Je ne peux pas m'empêcher d'être choqué par cette situation car personnellement j'ai toujours cherché un sens aux actes de ma vie et la pratique du budo s'inscrit pour moi dans cette recherche permanente. J'ai voulu savoir le sens des kata car je ne voulais pas répéter des kata dépourvus de sens technique, ce qui m'a conduit à une recherche comparative sur les kata. Les résultats m'obligent à oser affirmer qu'un certain nombre de kata sont tellement déformés qu'ils n'ont aucun sens pour l'art martial, même s'ils ont une valeur chorégraphique.

Il est vrai qu'au Japon on salue au seuil du dojo, puis, parfois, à l'intérieur, à plusieurs reprises. Dans un dojo classique, on salue l'autel des dieux : dieu du dojo, dieu martial. Même pour ceux qui ne sont pas shintoïstes, l'acte de salut peut être un témoignage de respect envers le dojo où l'on s'entraîne avec sincérité, de respect envers le maître qui vous apprend des choses importantes, de respect envers les condisciples avec qui on s'entraîne... (Si l'on considère le salut au dojo dans un contexte religieux, de nombreux problèmes resteront non résolus et ambigus.). L'espace d'un vrai dojo facilite cet état d'esprit. Pour ceux qui s'entraînent dans un gymnase, il leur faut un effort de concentration pour construire l'ensemble de rapports que sous-entend un dojo.

Je pense que nous devons pouvoir construire cet état d'esprit quelle que soit la condition de l'espace. Mais, lorsqu'on salue, il est nécessaire de ne pas effectuer un geste comme un automate, ce qui va à contre sens du budo.

Les deux formes du salut.

En matière de salut, salut à la manière japonaise en inclinant le buste, dans un dojo il convient de distinguer au moins deux modes. L'un est un salut de respect ou de politesse, dans lequel on incline aussi la tête. L'autre est un salut envers le partenaire ou l'adversaire auquel vous devez manifester du respect, sans toutefois manquer de vigilance. En ce cas, vous ne devez pas le quitter les yeux pendant le geste du salut. Surtout dans le cas du combat, vous pouvez recevoir une attaque au moment où vous avez baissé le regard, puisque, selon la coutume du budo il s'agit d'une faute de votre part. Nous voyons pourtant fréquemment cette erreur lors de démonstrations ou de compétitions. Les adeptes japonais ont tendance à considérer qu'il s'agit d'une imitation imparfaite de la part des occidentaux et qu'on peut le tolérer parce qu'ils ne sont pas japonais. Je pense qu'une telle appréciation est fâcheuse. Il suffit de comprendre et de bien appliquer ces choses si simples.

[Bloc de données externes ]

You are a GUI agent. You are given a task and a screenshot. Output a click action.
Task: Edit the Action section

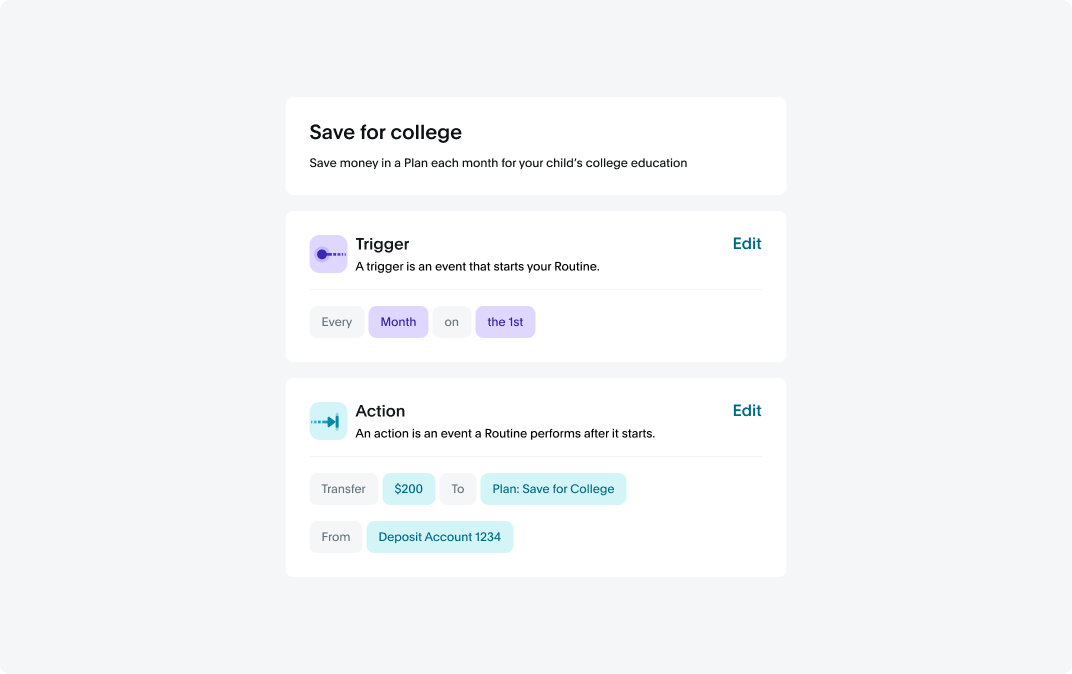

Cependant, ceux qui comprennent que le salut avant le combat est la seule forme et saluent de cette manière dans le dojo, comme à l'extérieur, feront avec les meilleures intentions un geste offensif, désagréable pour l'autre et de ce fait, malpoli. Puisque le karaté est un art martial qui vient du Japon, il convient de connaître les deux formes de salut afin de les appliquer selon la situation.